In 1940, during the Vienna arbitrations, Hungary, an ally of Nazi Germany, annexed the northern half of Transylvania, including the town of Sighetu Marmaţiei, where Gisella worked and lived with her family. A first deportation of Jews took place in 1942. In March 1944, the Germans invaded Hungary. Between May 16 and 22, 1944, the remaining 13,000 Jews in the Sighetu Marmaţiei ghetto were sent to Auschwitz by the Hungarian authorities. When the Nazis entered the city, Gisella managed to hide her young daughter from neighbors who were not Jews. On the other hand, her husband, her son, their family and herself did not manage to escape deportation.

Auschwitz

After a grueling eight-day journey, Gisella and her loved ones arrive at the Auschwitz camp, where they are separated and placed in different barracks. A well-known and recognized gynecologist, Gisella is requisitioned to work at the women's camp hospital, under the authority of Dr. Josef Mengele. Powerless to physically relieve the patients of the camp hospital with the few means at her disposal, Gisella strives to support them by offering them compassion, words of comfort and prayers. Originally, she must supervise blood samples from prisoners for the benefit of the German army, and discovers there the cruel treatment suffered by the prisoners.
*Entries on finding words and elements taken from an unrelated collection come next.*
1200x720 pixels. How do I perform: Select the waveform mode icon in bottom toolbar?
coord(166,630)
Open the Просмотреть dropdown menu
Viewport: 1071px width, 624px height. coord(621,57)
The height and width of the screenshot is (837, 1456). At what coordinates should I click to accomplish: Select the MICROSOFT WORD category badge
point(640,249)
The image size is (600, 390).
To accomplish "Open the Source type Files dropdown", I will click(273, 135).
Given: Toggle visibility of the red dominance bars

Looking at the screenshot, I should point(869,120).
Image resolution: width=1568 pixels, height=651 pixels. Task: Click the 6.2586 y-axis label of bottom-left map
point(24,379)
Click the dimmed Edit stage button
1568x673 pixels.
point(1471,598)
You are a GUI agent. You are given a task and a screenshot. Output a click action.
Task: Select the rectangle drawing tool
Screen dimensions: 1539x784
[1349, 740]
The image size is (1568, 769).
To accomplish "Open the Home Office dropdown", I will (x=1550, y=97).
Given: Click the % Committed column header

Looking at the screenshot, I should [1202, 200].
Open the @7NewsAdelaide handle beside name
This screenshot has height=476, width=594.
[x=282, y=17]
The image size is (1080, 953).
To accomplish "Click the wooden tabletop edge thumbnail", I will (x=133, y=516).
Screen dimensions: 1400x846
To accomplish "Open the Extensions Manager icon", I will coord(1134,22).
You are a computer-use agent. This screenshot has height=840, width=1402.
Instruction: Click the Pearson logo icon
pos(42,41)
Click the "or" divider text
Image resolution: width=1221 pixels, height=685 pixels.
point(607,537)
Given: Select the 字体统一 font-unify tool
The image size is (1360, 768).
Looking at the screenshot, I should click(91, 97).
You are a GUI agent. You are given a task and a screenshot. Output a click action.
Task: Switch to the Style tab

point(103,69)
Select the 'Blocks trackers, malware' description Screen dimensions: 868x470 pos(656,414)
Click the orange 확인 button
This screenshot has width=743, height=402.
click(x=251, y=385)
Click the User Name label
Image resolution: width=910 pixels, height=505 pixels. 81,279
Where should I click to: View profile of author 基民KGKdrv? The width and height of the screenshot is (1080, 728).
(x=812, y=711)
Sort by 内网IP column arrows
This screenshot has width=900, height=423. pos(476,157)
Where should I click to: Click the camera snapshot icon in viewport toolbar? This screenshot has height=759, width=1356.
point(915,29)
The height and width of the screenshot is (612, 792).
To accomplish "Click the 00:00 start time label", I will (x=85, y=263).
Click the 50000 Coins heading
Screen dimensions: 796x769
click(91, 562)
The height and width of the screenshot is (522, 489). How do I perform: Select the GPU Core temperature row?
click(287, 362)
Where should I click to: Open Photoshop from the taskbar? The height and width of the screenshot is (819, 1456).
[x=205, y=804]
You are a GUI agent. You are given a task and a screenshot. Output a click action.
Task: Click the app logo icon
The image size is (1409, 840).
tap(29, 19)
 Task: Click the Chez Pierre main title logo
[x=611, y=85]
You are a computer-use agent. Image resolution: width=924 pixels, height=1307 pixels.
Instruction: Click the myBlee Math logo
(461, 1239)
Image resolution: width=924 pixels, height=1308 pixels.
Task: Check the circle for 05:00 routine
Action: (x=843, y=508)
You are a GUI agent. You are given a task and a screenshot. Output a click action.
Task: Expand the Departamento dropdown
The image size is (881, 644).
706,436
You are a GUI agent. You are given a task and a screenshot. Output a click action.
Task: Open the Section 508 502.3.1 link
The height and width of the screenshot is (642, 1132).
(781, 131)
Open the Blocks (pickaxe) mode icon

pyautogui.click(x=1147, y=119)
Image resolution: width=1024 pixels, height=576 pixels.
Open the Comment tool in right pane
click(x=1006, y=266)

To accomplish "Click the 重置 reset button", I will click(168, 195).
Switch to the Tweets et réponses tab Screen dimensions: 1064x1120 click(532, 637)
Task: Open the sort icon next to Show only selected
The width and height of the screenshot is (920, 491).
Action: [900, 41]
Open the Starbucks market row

But "the angel of death" Josef Mengele quickly realizes that Gisella is a gynecologist and sees in her science an opportunity to obtain information on pregnant prisoners. He orders her to report any pregnancies among the inmates, who he says will be moved to a camp more suited to their specific needs.

Gisella witnessed the violence suffered by pregnant women and the experiments, even vivisections, carried out by Mengele. She herself had to attend surgical operations carried out without anesthesia, without suitable equipment, without disinfectant, without hygiene rules. The only solution she sees to protect her fellow prisoners from cruel treatment that inevitably leads to death is to help them abort discreetly, going against her principles and her faith. In an attempt to save – at least temporarily – pregnant prisoners from Mengele's experiments, Gisella performed around 3,000 clandestine abortions during her time at Auschwitz. If the pregnancy is too advanced, it causes childbirth; the baby born premature dies almost instantly. Later, she will say:“No one will ever know what it meant to me to destroy those babies, but if I had not done it, both mother and child would have been cruelly murdered” (No one will ever know what it meant to me to destroy those babies, but if I hadn't, both mother and child would have been cruelly murdered).

Liberation

As the end of the war approached, when the Germans evacuated Auschwitz, she was transferred to the Bergen-Belsen camp. When the camp was liberated by the Allies in April 1945, Gisella was helping a prisoner give birth. She stays in Bergen-Belsen until the fall, hoping to hear from her family, then sets off on foot through Germany to try to find them. Soon, she learns that her husband was beaten to death shortly after arriving at the camp, and that her son was killed in the gas chambers. Desperate, she tries to kill herself.

“God, you owe me a life”

After a period of healing in France, Gisella left for the United States in 1947. Suspected of having assisted the Nazis, she had to defend herself and have her former fellow prisoners testify on her behalf. In June 1948, she published "I was a doctor in Auschwitz", where she told her story and the atrocious treatment she witnessed. Her story spreads and Gisella meets Eleanor Roosevelt, who encourages her to return to medicine. Becoming a gynecologist again in New York, she begins to give birth again; before entering the delivery room, she repeats the same prayer:“God, you owe me a life–a living baby.” (God, you owe me a life - a live baby).

After a few years in New York, Gisella decides to settle in Israel to keep a promise made to her husband just before their separation, that of being in Israel. Learning that her daughter, Gabriella Krauss Blattman, whom she had been able to hide before the roundup, survived, she joined her in Herzilya in Israel.

Gisella lived with her daughter in Israel until her death in 1988.